When configuring and instantiating a ReplicatedEnvironment object, you should usually configure the environment so that a helper host other than the local machine is used:

EnvironmentConfig envConfig = new EnvironmentConfig();
envConfig.setAllowCreate(true);
envConfig.setTransactional(true);
 
// Identify the node
ReplicationConfig repConfig = new ReplicationConfig();
repConfig.setGroupName("PlanetaryRepGroup");
repConfig.setNodeName("Jupiter");
repConfig.setNodeHostPort("jupiter.example.com:5002");
 
// Use the node at mercury.example.com:5001 as a helper to find the rest
// of the group.
repConfig.setHelperHosts("mercury.example.com:5001");
 
ReplicatedEnvironment repEnv =
   new ReplicatedEnvironment(envHome, repConfig, envConfig);  

Note that if you are restarting a node that has already been added to the replication group, then you do not have to supply a helper host at all. This is because the node will already have locally stored host and port information about the other nodes in the group.

EnvironmentConfig envConfig = new EnvironmentConfig();
envConfig.setAllowCreate(true);
envConfig.setTransactional(true);
 
// Identify the node
ReplicationConfig repConfig = 
    new ReplicationConfig("PlanetaryRepGroup", 
                          "Jupiter", 
                          "jupiter.example.com:5002");
 
ReplicatedEnvironment repEnv =
   new ReplicatedEnvironment(envHome, repConfig, envConfig);  

However, if you are starting the very first node in the replication group for the very first time, then there is no other helper host that the node can use to locate a Master.
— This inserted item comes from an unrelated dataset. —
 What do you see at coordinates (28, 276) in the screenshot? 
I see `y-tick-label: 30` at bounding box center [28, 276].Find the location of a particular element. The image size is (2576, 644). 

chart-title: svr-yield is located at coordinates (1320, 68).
In this case, identify the current node as the helper host, and it will then go ahead and become a replication group of size 1 with itself as a Master.

Note

Do this ONLY if you are truly starting the very first electable node in a replication group for the very first time.
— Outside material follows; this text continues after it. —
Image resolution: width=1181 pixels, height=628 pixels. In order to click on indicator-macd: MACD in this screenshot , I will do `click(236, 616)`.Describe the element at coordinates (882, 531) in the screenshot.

EnvironmentConfig envConfig = new EnvironmentConfig();
envConfig.setAllowCreate(true);
envConfig.setTransactional(true);
 
// Identify the node
ReplicationConfig repConfig = 
    new ReplicationConfig("PlanetaryRepGroup", 
                          "Jupiter", 
                          "jupiter.example.com:5002");
 
// This is the first node, so the helper is itself.
repConfig.setHelperHosts("jupiter.example.com:5002");
 
ReplicatedEnvironment repEnv =
   new ReplicatedEnvironment(envHome, repConfig, envConfig);